### Complete the following
1. Write out the part of the passage on OceanBase minor compactions that opens with the words containing "The storage engine" and closes with "a minor compaction.".
2. Carry on the passage about OceanBase minor compactions from where it stops.

### Selected text
>> Start
The storage engine of OceanBase Database uses the log-structured merge-tree (LSM-tree) architecture. In this architecture, data is stored in the MemTable and SSTable. When the memory occupied by the MemTable exceeds the specified threshold, data in the MemTable is flushed to the SSTable to release the memory space. This process is called a minor compaction.
Hierarchical minor compactions
In OceanBase Database V2.1 and earlier, only one SSTable is generated by a minor compaction at a time. When the MemTable requires a minor compaction, the data in the MemTable and the generated SSTable is merged. As more minor compactions are performed, the SSTable becomes increasingly large in size, and the amount of data in a single minor compaction also increases. This slows down minor compaction efficiency and thereby causes the memory of the MemTable to be exhausted. Since V2.2, OceanBase Database introduced the hierarchical minor compaction strategy.
>> End
### Data extract
>> Start
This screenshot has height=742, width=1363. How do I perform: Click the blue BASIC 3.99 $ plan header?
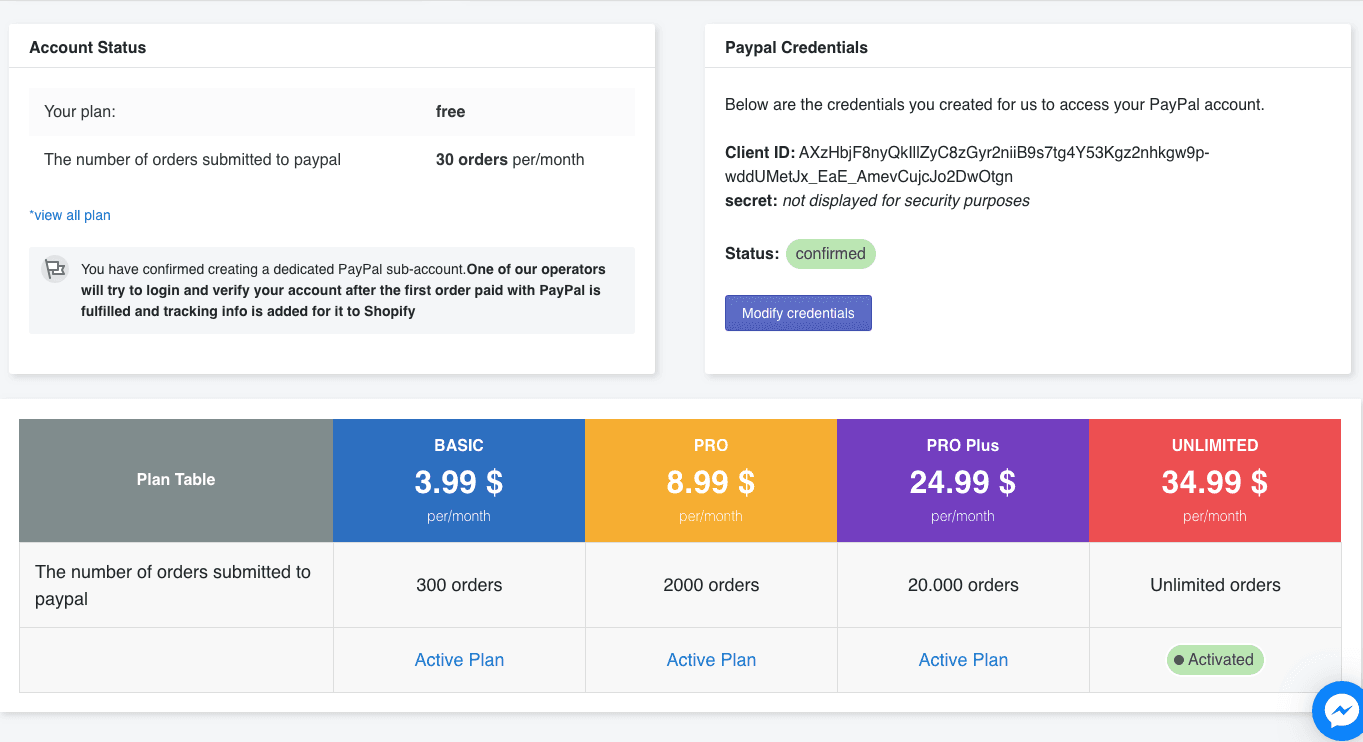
>> End
### Task-by-task results
1.
The storage engine of OceanBase Database uses the log-structured merge-tree (LSM-tree) architecture. In this architecture, data is stored in the MemTable and SSTable. When the memory occupied by the MemTable exceeds the specified threshold, data in the MemTable is flushed to the SSTable to release the memory space. This process is called a minor compaction.

2.
Based on specific implementations in the industry and the architecture of OceanBase Database, you can regard hierarchical minor compaction as a tiered-leveled compaction solution. The L0 layer is where size-tiered compactions are performed and split into multiple sublayers based on scenarios. Leveled compactions are performed at the L1 and L2 layers based on the granularity of macroblocks.
L0 layer
The L0 layer is where mini SSTables are placed. The SSTables at the L0 layer may be empty based on the parameter settings of different minor compaction strategies. For the L0 layer, server-level parameters are provided to specify the number of sublayers and the maximum number of SSTables allowed per sublayer. The L0 layer is divided into level-0 to level-n, and the maximum number of SSTables allowed is the same for each sublayer. If the number of SSTables at the level-n sublayer reaches the upper limit, these SStables are compacted into one SSTable and written to the level-n+1 sublayer. If the number of SSTables at the lowest sublayer of the L0 layer reaches the upper limit, a compaction from L0 to L1 is performed to release the memory space. If the L0 layer exists, the frozen MemTables are compacted to generate a new mini SSTable for the level-0 sublayer of the L0 layer. The multiple SSTables at each sublayer of L0 are sorted by base_version. The versions of SSTables involved in subsequent intra-layer or inter-layer major compactions must be adjacent. This way, the SSTables are arranged in order by version, which simplifies the operation logic of subsequent reads and major compactions.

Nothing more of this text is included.